> **Фрагмент страницы**
- - -

С новым начальством у нас совпала и новая полоса во внутренней политике в России. Убийство Плеве, в котором широкие и бюрократические круги общества и ближайшие сотрудники убитого министра видели главное препятствие к широким реформам, нужда в коих назрела до очевидности, было встречено не только дикой радостью революционных партий, но и не скрывавшимся сочувствием всей оппозиции. Государь, склонный уже в то время к изменению курса внутренней политики, назначил министром внутренних дел Виленского генерал-губернатора генерал-адъютанта князя Святополк-Мирского[153].
Человек высоких нравственных качеств, милый и воспитанный, как говорили о нем поляки в Вильне — «бардзо цивилизованный чловек», — князь Святополк-Мирский по уму и по характеру совершенно не был пригоден к должности, на которую он был призван. Либерал по мышлению, он, вступив в половине сентября месяца в должность, изменил с высочайшего одобрения курс внутренней политики в сторону либерализма, заявив на всю Россию, что отныне таковая будет базироваться на доверии власти к обществу. Была объявлена политическая «весна».
Это изменение политики дало возможность развиться широкому общественному противоправительственному движению, которое слилось затем с революционным.
Образовавшийся еще осенью 1903 г. и окончательно сорганизовавшийся в январе 1904 года тайный «Союз Освобождения»[154], в который входили представители профессиональной и разночинной интеллигенции и левое крыло земцев-конституционалистов, признал наступивший момент удобным для открытия дружной кампании всех оппозиционных и революционных сил в целях свержения самодержавия.

- - -

> **Приведённые данные**
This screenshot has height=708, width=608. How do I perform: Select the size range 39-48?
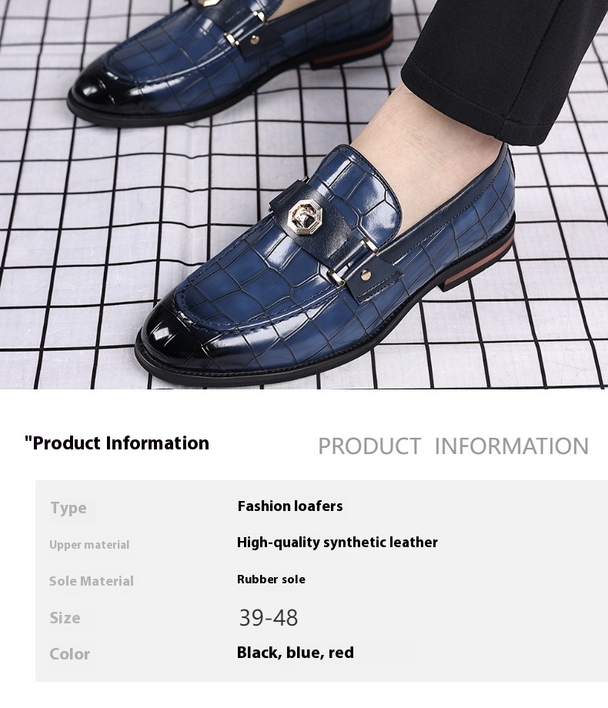tap(269, 618)
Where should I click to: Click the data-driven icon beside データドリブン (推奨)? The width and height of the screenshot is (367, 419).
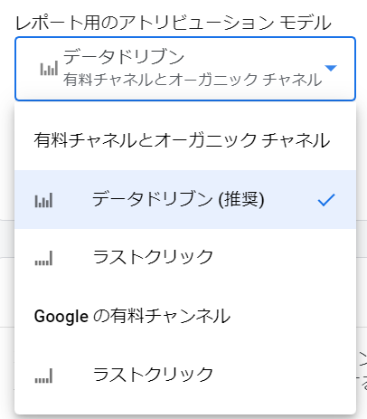pyautogui.click(x=43, y=200)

- - -

> **Задания**
**1.** Кого государь назначил министром внутренних дел, согласно отрывку?
**2.** Процитируйте, пожалуйста, из отрывка всё, начиная со слов «Человек высоких нравственных» и вплоть до слов «затем с революционным.».
Приведённые данные никак не связаны с отрывком.

> **Решения с разбором**
**1.** Виленского генерал-губернатора генерал-адъютанта князя Святополк-Мирского.

**2.**
Человек высоких нравственных качеств, милый и воспитанный, как говорили о нем поляки в Вильне — «бардзо цивилизованный чловек», — князь Святополк-Мирский по уму и по характеру совершенно не был пригоден к должности, на которую он был призван. Либерал по мышлению, он, вступив в половине сентября месяца в должность, изменил с высочайшего одобрения курс внутренней политики в сторону либерализма, заявив на всю Россию, что отныне таковая будет базироваться на доверии власти к обществу. Была объявлена политическая «весна».
Это изменение политики дало возможность развиться широкому общественному противоправительственному движению, которое слилось затем с революционным.